Als SEO (Suchmaschinenoptimierer) hat man allerdings gelernt, dass Suchmaschinen gerne mit Text gefüttert werden möchten.
Es besteht also ein Konflikt zwischen Design vs SEO, der gelöst werden möchte.
Aus der Sicht des Endverbrauchers bzw. des Internet-Surfers kann ich durchaus verstehen, warum viel Text, als unverdauter Brocken eher abstoßend ist.
Beim Surfen durch das Internet verwendet die meisten Leute Google, um auf unterschiedliche Webseiten zu gelangen.
Der Surfer besucht eine Webseite nach der anderen. Und wenn er gerade von Webseiten gekommen ist, die ihn mit unnötigen Informationen zugeballert haben, dann ist er sicherlich heilfroh, wenn er mal einen Internetauftritt mit paar schönen oder witzigen Bildern sehen kann und er auf einen Schlag erkennen kann worum es geht, z.B. anhand von gut geliedertem Text.
Um aber zu vermeiden, dass die Suchmaschinen zu wenig Text bekommen, sollte man das Webdesign so umsetzten, dass die Besucher nicht vergrault werden und die Suchmaschinen trotzdem Ihre Nahrung bekommen. Hier spielt die Kunst mit ein, Wichtiges von Unwichtigem zu unterscheiden.
Grafisch könnte man den Text auf der Webseite mit schönen und thematisch passenden Symbolen oder Bildern auflockern. Unwichtiger Text sollte definitiv kleiner gehalten und weiter unten platziert werden. Wichtiges kann man mit Fettschrift und einer größeren Schriftart hervorheben, jedoch so, dass alles gut zusammenpasst.
Die Auswahl der Bilder sollte definitiv ansprechend sein und eine Botschaft vermitteln. Gerade wenn man es witzig macht, kann man die Lust des potentiellen Kunden steigern, die Werbebotschaft zu empfangen.
Die folgende SEO-Agentur aus Edmonton, Kanada hat das gut umgesetzt:
Texte und Bilder passen hier gut zueinander. Es fällt fast gar nicht auf, dass die Seite sehr viel Informationen vermittelt. Man spricht von guter Website-Usability oder auf deutsch Webseiten-Benutzerfreundlichkeit.
Kategorie: Design, Marketing, SEO 3 Kommentare »

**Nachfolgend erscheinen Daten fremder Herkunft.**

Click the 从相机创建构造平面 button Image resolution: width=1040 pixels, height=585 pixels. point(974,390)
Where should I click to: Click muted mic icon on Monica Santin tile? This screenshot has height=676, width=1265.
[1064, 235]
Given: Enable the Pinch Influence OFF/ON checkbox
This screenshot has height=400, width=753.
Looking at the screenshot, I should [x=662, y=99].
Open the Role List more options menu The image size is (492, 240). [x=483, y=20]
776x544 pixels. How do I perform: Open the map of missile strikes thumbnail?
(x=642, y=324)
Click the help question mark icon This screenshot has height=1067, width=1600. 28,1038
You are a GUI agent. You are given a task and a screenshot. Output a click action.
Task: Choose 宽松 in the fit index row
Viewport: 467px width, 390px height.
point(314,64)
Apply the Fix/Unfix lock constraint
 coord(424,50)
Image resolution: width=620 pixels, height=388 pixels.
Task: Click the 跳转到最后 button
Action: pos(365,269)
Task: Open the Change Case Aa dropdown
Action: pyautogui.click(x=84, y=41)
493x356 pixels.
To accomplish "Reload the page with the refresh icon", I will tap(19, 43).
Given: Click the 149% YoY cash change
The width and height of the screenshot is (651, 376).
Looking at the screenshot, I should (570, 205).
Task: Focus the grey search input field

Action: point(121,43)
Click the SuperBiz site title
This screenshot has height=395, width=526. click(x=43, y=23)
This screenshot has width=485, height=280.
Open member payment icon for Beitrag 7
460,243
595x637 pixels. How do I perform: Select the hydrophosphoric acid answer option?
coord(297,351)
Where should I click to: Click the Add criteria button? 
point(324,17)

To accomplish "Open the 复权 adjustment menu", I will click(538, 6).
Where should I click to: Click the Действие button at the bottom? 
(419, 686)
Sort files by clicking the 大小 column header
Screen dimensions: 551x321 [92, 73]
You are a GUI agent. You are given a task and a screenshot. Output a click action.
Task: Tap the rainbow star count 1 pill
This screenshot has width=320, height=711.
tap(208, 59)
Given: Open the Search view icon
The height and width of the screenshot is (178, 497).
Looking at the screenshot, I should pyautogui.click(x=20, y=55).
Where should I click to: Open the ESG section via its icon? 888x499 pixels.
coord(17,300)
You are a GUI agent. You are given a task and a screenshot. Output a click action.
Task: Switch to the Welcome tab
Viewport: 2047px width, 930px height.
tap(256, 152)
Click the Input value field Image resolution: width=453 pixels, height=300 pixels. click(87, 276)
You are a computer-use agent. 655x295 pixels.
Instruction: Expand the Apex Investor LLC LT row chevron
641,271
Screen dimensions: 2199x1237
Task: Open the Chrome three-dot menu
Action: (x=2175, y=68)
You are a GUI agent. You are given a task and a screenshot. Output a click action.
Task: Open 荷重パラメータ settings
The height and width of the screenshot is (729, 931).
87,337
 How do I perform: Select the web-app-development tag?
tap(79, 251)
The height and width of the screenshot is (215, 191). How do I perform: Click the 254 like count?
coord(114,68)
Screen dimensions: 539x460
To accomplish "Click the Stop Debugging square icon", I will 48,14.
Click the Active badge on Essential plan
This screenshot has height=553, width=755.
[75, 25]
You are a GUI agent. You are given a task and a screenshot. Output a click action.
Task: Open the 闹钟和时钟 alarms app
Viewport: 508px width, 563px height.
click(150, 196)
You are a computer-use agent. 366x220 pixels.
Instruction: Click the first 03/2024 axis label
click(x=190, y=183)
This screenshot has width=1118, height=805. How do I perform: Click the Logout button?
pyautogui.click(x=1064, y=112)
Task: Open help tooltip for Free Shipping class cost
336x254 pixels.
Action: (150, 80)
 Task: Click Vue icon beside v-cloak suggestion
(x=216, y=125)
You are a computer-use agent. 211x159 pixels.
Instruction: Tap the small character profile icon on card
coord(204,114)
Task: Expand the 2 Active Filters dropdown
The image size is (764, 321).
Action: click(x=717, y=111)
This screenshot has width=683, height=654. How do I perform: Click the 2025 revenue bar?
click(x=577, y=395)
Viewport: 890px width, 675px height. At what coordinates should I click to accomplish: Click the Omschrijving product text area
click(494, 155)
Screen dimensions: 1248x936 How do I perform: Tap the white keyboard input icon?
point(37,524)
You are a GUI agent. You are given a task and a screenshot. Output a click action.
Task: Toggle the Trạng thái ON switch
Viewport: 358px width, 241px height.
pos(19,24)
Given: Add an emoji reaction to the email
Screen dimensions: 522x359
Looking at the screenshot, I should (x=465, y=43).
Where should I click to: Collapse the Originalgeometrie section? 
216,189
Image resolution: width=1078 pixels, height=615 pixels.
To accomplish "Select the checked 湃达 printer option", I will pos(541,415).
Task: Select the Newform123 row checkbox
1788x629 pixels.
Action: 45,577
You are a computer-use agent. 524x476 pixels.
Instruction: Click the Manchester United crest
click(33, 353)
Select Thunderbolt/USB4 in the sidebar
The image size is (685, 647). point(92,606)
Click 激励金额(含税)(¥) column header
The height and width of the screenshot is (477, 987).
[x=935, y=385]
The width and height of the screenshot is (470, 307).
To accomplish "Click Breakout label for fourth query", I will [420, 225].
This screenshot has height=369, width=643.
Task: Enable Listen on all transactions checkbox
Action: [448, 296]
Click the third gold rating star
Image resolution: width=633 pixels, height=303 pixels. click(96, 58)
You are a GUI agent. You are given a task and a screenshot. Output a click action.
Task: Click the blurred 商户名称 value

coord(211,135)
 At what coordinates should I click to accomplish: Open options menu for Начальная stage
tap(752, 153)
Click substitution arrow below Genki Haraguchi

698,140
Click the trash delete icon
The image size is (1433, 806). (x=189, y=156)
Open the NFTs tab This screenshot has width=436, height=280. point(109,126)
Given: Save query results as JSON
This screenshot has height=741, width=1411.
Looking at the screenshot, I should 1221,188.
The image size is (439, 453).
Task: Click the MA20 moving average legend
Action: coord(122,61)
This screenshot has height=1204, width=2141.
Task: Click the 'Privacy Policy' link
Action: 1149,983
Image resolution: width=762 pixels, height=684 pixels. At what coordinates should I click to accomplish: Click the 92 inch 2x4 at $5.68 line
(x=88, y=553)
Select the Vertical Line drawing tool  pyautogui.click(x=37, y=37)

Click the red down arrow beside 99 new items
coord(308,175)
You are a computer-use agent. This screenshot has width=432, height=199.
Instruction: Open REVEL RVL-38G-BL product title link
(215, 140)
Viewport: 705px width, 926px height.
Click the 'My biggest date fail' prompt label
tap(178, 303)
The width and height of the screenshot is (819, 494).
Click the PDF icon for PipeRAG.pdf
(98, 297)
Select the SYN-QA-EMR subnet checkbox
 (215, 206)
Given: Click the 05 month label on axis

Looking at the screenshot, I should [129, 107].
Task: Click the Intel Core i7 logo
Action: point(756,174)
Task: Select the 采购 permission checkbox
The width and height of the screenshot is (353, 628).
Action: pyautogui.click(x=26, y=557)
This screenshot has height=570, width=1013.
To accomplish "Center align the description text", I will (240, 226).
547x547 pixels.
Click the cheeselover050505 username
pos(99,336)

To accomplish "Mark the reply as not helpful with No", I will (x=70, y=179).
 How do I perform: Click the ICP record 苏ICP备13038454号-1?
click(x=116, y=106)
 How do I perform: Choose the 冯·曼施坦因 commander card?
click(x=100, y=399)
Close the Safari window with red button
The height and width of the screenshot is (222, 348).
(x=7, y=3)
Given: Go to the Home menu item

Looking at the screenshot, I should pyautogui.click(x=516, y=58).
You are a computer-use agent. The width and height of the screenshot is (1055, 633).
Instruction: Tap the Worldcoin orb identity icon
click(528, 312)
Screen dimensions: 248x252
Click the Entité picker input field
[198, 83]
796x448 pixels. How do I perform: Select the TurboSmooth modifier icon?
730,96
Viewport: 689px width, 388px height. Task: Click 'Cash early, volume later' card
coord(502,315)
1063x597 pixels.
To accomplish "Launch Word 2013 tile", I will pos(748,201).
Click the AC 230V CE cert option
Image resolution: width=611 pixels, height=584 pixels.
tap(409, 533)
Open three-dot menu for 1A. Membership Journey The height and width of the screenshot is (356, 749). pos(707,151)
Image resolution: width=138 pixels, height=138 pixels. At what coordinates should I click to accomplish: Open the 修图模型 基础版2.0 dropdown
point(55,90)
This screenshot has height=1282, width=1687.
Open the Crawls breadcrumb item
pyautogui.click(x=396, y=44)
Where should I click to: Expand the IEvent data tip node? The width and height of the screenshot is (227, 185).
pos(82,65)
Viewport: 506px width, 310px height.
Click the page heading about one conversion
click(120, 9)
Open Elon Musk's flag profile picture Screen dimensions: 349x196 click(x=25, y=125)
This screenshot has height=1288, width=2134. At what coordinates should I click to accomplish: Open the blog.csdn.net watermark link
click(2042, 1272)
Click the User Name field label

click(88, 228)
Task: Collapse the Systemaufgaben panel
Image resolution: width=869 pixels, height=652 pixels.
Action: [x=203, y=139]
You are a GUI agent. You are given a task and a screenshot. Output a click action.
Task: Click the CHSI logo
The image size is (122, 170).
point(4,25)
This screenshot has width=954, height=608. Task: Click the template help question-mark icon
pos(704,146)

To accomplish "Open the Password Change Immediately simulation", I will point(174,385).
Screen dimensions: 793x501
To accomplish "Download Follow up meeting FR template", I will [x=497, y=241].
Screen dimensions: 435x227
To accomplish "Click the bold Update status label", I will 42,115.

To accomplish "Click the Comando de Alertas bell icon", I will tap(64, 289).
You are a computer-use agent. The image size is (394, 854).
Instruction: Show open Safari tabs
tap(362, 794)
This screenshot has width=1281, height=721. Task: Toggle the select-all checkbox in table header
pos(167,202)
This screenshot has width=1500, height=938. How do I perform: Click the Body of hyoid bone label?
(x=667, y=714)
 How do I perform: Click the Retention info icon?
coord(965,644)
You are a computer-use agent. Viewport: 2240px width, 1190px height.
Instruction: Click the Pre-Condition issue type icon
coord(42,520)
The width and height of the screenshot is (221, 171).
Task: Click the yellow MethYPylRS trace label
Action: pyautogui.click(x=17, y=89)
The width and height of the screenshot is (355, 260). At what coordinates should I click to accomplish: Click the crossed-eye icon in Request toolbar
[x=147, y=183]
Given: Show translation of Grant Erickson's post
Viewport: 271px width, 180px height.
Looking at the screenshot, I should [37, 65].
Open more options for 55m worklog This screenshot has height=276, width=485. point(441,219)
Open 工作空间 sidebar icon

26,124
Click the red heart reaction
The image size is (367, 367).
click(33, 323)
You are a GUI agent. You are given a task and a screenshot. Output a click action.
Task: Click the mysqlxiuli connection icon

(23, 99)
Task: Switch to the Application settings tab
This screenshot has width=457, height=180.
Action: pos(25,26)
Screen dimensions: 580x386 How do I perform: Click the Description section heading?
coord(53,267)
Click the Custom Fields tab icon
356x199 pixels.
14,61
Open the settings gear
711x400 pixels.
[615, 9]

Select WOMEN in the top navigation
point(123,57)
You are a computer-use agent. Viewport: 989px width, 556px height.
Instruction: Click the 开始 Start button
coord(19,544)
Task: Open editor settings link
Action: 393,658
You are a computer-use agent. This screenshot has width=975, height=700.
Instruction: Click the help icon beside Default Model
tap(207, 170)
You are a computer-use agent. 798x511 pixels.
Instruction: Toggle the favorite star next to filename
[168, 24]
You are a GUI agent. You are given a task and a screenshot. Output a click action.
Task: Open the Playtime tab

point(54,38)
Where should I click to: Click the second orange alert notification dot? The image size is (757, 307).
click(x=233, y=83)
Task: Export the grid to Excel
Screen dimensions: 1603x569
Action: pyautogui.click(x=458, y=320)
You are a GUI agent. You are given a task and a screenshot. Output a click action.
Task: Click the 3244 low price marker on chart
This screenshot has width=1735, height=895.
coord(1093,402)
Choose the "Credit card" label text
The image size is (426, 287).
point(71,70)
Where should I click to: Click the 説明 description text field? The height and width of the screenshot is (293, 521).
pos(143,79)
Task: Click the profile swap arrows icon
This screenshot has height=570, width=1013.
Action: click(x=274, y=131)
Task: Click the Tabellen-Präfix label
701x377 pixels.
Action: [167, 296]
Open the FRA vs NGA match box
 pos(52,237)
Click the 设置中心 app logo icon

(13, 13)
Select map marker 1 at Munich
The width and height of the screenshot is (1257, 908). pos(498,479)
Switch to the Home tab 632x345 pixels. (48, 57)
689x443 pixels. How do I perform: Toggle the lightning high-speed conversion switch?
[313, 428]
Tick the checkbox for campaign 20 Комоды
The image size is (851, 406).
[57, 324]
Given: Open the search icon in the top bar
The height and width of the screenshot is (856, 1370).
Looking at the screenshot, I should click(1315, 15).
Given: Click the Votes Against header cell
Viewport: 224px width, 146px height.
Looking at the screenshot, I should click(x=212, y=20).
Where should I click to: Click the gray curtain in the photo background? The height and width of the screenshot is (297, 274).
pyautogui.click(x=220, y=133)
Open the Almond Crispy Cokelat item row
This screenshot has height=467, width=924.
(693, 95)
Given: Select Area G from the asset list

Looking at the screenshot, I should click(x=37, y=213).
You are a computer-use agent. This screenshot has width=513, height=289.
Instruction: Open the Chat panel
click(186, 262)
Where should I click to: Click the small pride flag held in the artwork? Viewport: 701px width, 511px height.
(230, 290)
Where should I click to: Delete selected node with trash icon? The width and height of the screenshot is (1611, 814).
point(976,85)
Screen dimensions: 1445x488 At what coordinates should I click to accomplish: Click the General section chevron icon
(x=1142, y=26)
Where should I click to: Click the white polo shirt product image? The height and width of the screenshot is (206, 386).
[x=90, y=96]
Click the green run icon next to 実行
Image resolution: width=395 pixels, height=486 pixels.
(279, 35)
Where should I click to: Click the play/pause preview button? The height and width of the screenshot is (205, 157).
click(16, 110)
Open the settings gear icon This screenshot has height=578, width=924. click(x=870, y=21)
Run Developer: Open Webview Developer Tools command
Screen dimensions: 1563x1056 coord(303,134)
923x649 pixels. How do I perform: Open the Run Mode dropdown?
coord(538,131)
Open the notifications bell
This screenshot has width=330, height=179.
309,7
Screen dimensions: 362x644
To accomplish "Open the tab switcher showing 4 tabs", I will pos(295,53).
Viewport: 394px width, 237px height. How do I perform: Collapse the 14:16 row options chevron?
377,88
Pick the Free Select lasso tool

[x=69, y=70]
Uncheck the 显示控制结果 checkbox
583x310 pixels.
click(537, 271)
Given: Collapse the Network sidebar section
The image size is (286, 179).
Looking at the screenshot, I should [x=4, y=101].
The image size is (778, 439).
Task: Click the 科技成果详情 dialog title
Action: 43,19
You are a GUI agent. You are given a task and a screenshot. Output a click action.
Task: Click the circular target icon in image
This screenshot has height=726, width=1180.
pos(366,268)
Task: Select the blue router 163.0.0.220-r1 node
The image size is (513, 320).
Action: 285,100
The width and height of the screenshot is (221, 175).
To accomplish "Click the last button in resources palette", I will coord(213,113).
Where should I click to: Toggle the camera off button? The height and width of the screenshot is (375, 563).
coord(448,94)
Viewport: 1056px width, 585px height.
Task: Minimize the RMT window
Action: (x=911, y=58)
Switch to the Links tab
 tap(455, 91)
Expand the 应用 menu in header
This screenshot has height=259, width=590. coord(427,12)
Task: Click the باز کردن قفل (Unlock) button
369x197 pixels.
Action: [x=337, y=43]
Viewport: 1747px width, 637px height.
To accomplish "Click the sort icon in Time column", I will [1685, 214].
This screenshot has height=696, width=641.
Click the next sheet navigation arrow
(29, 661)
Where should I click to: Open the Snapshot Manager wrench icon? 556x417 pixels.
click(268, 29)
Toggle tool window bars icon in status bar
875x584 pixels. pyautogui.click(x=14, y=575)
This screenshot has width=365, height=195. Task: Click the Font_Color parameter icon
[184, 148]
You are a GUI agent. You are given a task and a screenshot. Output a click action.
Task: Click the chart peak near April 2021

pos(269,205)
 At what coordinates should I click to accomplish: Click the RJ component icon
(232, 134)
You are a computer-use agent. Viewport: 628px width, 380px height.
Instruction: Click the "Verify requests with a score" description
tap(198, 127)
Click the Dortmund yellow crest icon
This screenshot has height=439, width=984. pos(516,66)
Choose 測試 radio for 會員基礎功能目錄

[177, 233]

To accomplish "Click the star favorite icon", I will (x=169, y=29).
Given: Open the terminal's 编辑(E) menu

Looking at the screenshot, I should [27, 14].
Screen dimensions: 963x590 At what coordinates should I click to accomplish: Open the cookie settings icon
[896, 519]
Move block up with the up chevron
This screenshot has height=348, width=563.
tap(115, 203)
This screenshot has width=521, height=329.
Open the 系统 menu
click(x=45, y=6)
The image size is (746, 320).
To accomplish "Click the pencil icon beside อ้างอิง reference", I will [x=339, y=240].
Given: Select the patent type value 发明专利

am 19. August 2008 um 17:01 Uhr | #
Grundsätzlich kann man das ganze aber umgehen, indem man eine zusätzliche Textnavigation einrichtet. Man muss nur darauf achten, dass die Textnavigation innerhalb des Quelltextes vor der Bild-Navigation steht, da nur der erste Inhalt eines Links für die Keywords gezählt wird.
am 25. August 2008 um 13:09 Uhr | #
Danke, ein Artikel, der das grundlegende Dilemma trifft. Lösbar ist es dann, wenn der SEO auch das Projektmanagement macht und den Grafiker verständlich briefen kann. Problematisch dann, wenn der SEO nur als Erfüllungsgehilfe verstanden wird und erst am Ende grafiklastiges optimieren soll.
am 11. September 2008 um 10:40 Uhr | #
Typografie ist einer der wichtigsten Stichworte in diesem Zusammenhang. Ist wichtig, sich als Webdesigner damit zu beschäftigen. Man sollte sich auch immer Gedanken machen über ein AUSGEWOGENES Verhältnis zwischen Bild und Text, nicht jedem User gefällt es, wenn zu viel Bildmaterial auf der Seite erscheint.